As general partner of Northern Right QP, Northern Right Management may be deemed to have the shared power to vote or direct the vote of (and
the shared power to dispose or direct the disposition of) the Northern Right QP Shares. Northern Right Management disclaims beneficial ownership of Northern Right QP Shares and the Drapkin Shares. As general partner of Northern Right Management, BCA
may be deemed to have the shared power to vote or direct the vote of (and the shared power to dispose or direct the disposition of) the Northern Right QP Shares. BCA disclaims beneficial ownership of the Northern Right QP Shares and the Drapkin
Shares.

As a managing member of BCA, Mr. Drapkin may be deemed to have the shared power to vote or direct the vote of (and the shared
power to dispose or direct the disposition of) the Norther Right QP Shares. Mr. Drapkin disclaims beneficial ownership of the Northern Right QP Shares.
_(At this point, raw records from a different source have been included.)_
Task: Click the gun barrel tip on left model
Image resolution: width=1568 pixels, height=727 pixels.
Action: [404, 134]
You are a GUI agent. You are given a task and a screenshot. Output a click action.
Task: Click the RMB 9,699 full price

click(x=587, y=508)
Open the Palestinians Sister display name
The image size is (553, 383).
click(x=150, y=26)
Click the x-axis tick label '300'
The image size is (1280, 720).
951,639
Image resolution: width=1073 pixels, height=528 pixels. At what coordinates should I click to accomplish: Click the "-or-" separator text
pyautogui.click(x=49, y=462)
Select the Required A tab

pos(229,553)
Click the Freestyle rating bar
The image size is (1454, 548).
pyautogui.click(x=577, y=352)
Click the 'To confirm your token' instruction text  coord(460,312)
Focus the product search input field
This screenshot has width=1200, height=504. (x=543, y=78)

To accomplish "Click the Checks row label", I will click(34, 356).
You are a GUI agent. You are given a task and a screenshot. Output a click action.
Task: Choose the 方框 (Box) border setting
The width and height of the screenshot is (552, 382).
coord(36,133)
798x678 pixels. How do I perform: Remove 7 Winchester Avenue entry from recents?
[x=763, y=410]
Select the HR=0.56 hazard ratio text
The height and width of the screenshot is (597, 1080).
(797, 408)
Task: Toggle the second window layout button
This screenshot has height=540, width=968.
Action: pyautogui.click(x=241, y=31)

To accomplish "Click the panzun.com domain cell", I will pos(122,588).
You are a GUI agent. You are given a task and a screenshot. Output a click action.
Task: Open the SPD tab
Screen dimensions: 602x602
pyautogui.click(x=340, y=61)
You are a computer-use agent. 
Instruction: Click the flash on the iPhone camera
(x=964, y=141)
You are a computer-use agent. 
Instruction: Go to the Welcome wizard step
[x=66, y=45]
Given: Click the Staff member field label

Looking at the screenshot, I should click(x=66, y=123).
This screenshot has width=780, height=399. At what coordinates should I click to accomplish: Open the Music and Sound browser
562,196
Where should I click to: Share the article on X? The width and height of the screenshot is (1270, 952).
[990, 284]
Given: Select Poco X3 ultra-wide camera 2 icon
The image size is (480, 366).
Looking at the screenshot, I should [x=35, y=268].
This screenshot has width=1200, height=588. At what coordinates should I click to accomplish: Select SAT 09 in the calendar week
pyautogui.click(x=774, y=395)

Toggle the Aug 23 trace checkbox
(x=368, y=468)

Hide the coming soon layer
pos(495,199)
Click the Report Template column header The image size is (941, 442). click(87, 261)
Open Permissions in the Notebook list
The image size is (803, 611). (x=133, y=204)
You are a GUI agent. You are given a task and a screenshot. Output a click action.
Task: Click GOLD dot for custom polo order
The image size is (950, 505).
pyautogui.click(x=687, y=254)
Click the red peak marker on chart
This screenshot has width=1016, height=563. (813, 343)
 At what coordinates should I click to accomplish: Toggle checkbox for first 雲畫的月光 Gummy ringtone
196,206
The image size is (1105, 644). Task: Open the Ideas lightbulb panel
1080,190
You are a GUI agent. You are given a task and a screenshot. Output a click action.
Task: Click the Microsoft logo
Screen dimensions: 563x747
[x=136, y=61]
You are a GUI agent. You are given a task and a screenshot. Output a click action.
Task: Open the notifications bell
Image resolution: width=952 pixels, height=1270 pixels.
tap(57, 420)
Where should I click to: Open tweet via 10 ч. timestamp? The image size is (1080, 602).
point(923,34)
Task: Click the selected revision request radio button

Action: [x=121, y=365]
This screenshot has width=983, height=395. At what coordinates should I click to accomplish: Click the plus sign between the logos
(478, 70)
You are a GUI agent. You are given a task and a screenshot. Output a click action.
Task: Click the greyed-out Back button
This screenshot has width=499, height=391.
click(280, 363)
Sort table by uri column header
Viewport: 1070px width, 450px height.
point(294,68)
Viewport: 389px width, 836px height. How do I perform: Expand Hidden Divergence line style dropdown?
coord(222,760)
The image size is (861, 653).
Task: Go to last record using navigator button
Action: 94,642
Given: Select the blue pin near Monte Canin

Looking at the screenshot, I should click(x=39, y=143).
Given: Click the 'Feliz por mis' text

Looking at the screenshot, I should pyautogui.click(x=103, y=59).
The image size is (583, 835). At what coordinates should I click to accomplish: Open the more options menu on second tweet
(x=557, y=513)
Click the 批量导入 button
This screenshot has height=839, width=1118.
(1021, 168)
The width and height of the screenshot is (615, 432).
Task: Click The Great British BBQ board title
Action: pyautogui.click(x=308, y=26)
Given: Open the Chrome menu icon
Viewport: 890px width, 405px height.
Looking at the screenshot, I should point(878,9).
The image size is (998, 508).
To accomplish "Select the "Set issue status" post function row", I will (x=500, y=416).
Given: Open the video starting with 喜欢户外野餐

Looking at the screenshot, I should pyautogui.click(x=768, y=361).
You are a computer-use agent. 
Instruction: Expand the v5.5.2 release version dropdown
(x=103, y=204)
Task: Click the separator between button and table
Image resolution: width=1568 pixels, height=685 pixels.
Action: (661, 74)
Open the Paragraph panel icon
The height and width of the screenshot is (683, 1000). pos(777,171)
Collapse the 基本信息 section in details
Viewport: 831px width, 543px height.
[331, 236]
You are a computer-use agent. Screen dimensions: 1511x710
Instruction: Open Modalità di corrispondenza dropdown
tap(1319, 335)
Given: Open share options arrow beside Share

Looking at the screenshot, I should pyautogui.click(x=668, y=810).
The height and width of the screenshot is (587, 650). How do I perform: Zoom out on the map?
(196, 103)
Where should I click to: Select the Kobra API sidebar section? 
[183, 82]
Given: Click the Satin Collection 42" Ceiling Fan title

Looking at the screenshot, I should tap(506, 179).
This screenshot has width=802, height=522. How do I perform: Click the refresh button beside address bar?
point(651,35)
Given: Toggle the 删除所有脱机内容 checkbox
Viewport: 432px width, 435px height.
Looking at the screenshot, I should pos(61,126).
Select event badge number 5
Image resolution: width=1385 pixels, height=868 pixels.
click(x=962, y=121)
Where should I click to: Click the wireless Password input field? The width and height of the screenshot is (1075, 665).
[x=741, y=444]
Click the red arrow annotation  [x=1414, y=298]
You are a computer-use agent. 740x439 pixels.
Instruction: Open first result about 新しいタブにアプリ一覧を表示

Mr. Drapkin may be deemed to beneficially own and have the power to vote or to direct
the vote of (and the power to dispose or direct the disposition of) the Drapkin Shares.

1 Excludes the following option to purchase shares of Common Stock: Option to purchase 35,000 shares of Common Stock granted to Mr. Drapkin on November 10, 2016 upon his appointment as a director of the Issuer,
with an exercise price of $4.80 per share of Common Stock and an expiration date of November 9, 2023, which will vest in full on November 9, 2019, with pro rata acceleration upon a change of control of the Issuer.